Available data
------------------------------------------------------------------------
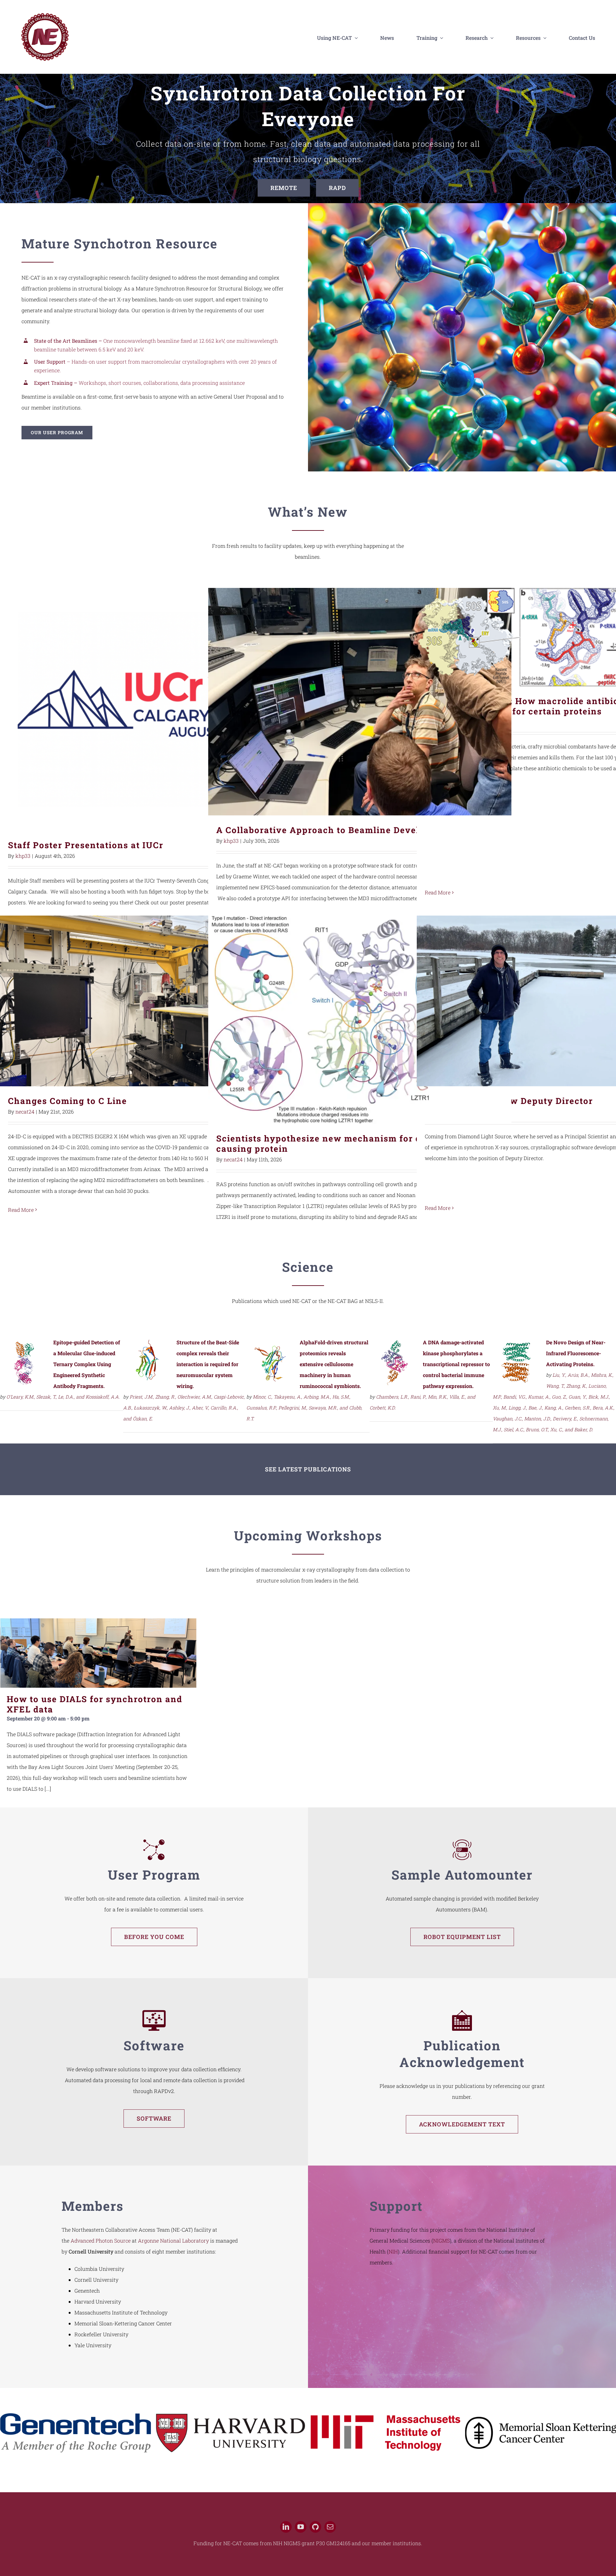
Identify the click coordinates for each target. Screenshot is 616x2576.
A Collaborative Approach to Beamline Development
------------------------------------------------------------------------
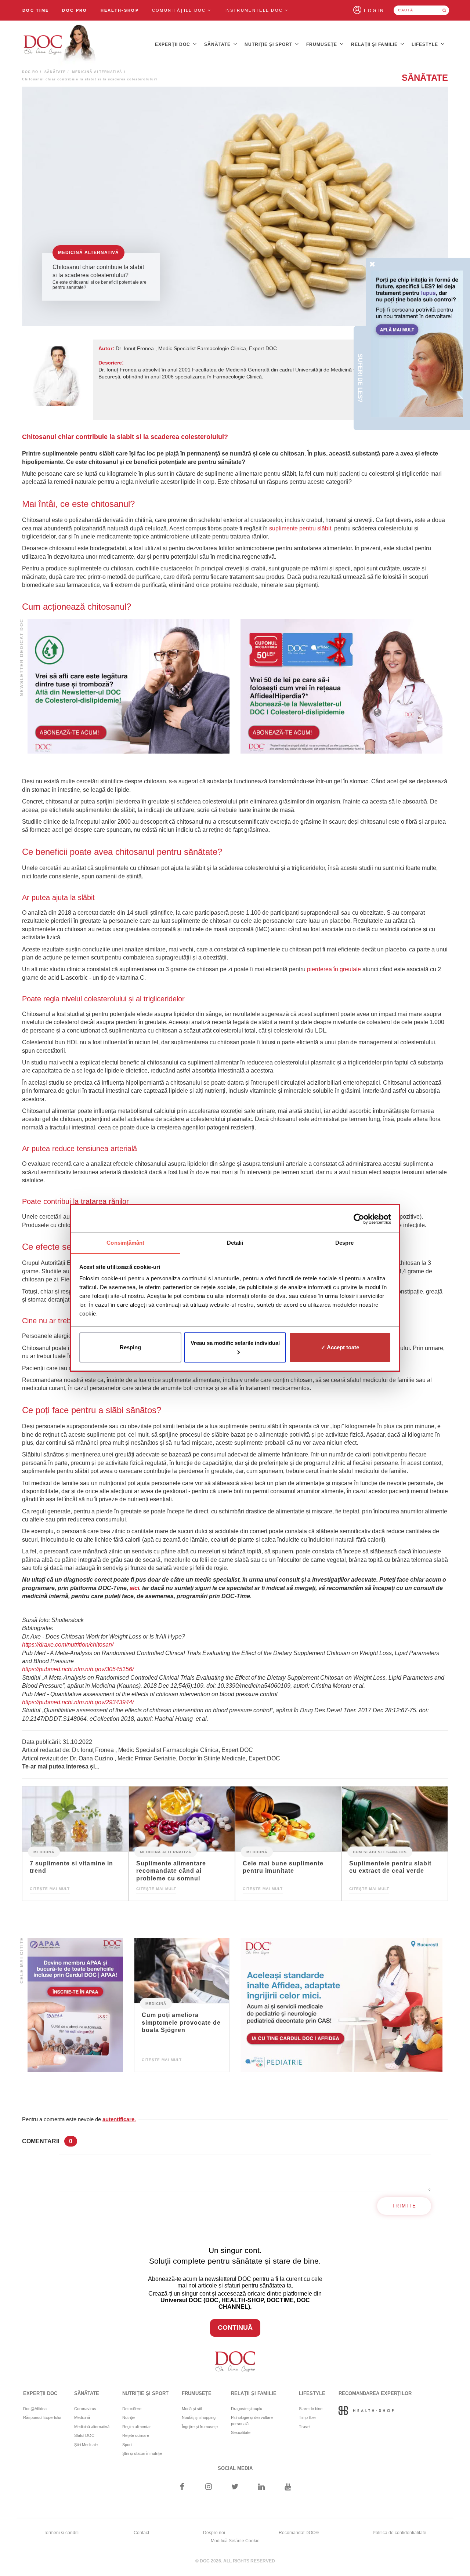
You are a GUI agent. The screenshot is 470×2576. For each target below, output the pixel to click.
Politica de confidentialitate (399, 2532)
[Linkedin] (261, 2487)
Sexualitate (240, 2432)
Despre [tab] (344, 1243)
------------------------------------------------------------------------
The problem
All that is wanted is the stretch of lines above from the one containing "Identify the click" through the one containing "A Collaborative Approach", duplicated exactly.

The answer
Identify the click coordinates for each target. Screenshot is 616x2576.
A Collaborative Approach to Beamline Development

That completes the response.